Many people have heard of the Rice Purity test. It is a self-graded survey that attempts to assess one’s supposed purity or innocence in matters related to sex, drugs, encounters with the law, and other “naughty” activities. It is graded on a 0-100 scale, with 0 being the least pure and 100 the most. Questions start relatively innocently, asking questions like, “Danced without leaving room for Jesus?” and “Been in a relationship?” It then segues into slightly more sexual questions, like masturbation and fondling of a member of the preferred sex’s (MPS) bodies. The farther down you get, the more immoral the questions become. For example, questions 45-65 intensify from asking about drinking alcohol in a non-religious context to getting convicted of a felony. The test then transitions into explicitly sexual questions. In fact, question 69 just has a question mark. The last 5-10 questions are obviously the most questionable, ranging from anal sex to bestiality.

This test was created by Rice University in an attempt to gauge how much college students mature their freshman year.  It is encouraged during Rice’s Orientation week as a bonding experience among new students. The original version created in 1924 was only given to women. Many more versions have been created over the years, each more risqué than the last. The test has warped and changed with the times, now offering a wider variety of activities than it did in 1924, but the general message stays the same. It intends to gauge purity and assigns a dehumanizing number to those who take it.

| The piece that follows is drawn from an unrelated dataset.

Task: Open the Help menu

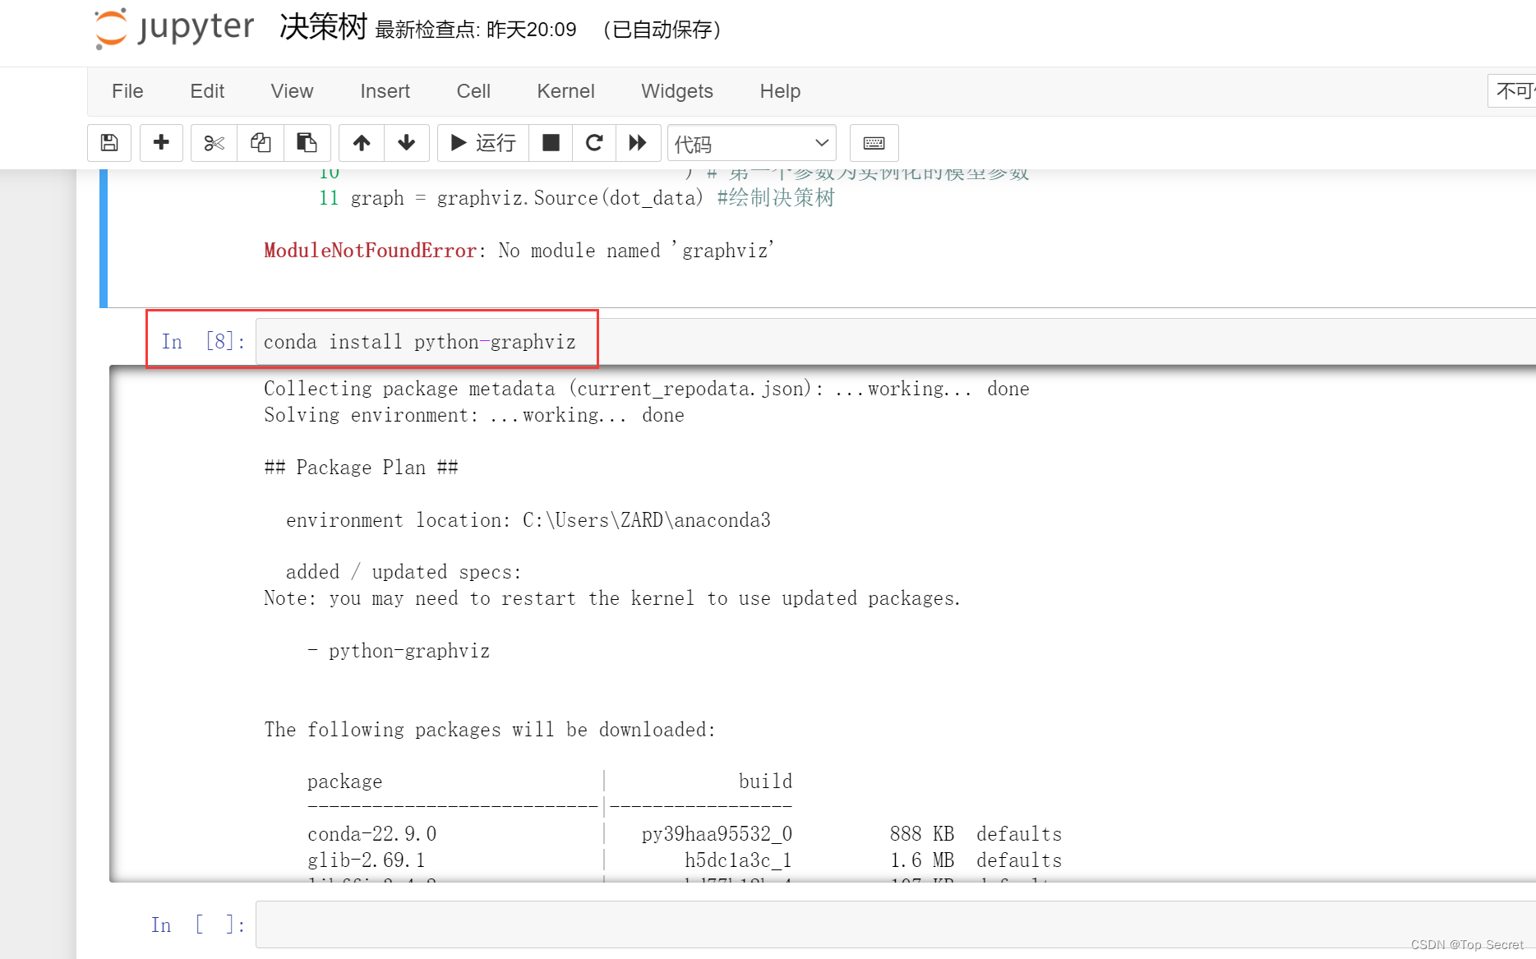Action: (779, 91)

The Rice Purity Test might seem like a harmless little quiz one might take at a sleepover, giggling, and sharing stories. However, the effects of such a test are widespread. The test ingrains into its subjects that a lower score makes one less pure, meaning that someone more sexually experienced is inherently immoral and promiscuous. It reiterates the age-old slut-shaming messages that women have been subject to for centuries. Women with scores in the 60s or below are seen as dirty and used, whereas women with scores in the 90s are too angelic and need to “lighten up and let their hair down a little.” Most offensive is the fact that people’s complex lives and experiences are reduced to a number.

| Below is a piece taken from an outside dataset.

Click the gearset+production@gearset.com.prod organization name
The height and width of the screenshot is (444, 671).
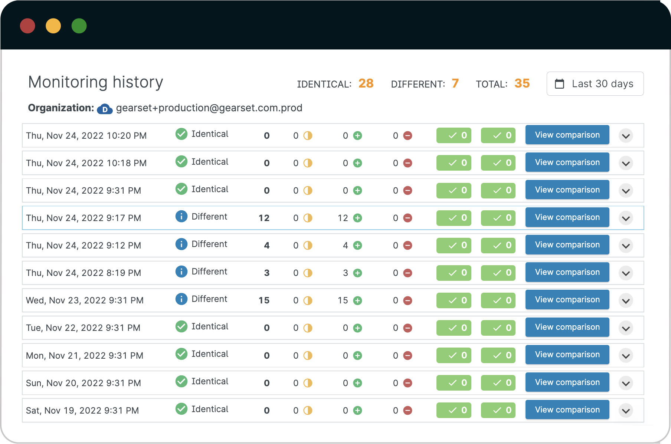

I first took the Rice Purity test at an academic summer camp in the summer before my senior year of high school. I was more experienced than some, but I was still mostly pure, at a score of 75. Now, as a freshman in college, my score is 52. Like most first-year college students, being away from my parents has allowed me to branch out and have new experiences. But just because I have ticked off a few more boxes than someone else does not mean that I am less pure, less worthy, less anything. I refuse to be judged by a misogynistic numerical system created to humiliate women for their sexual experiences.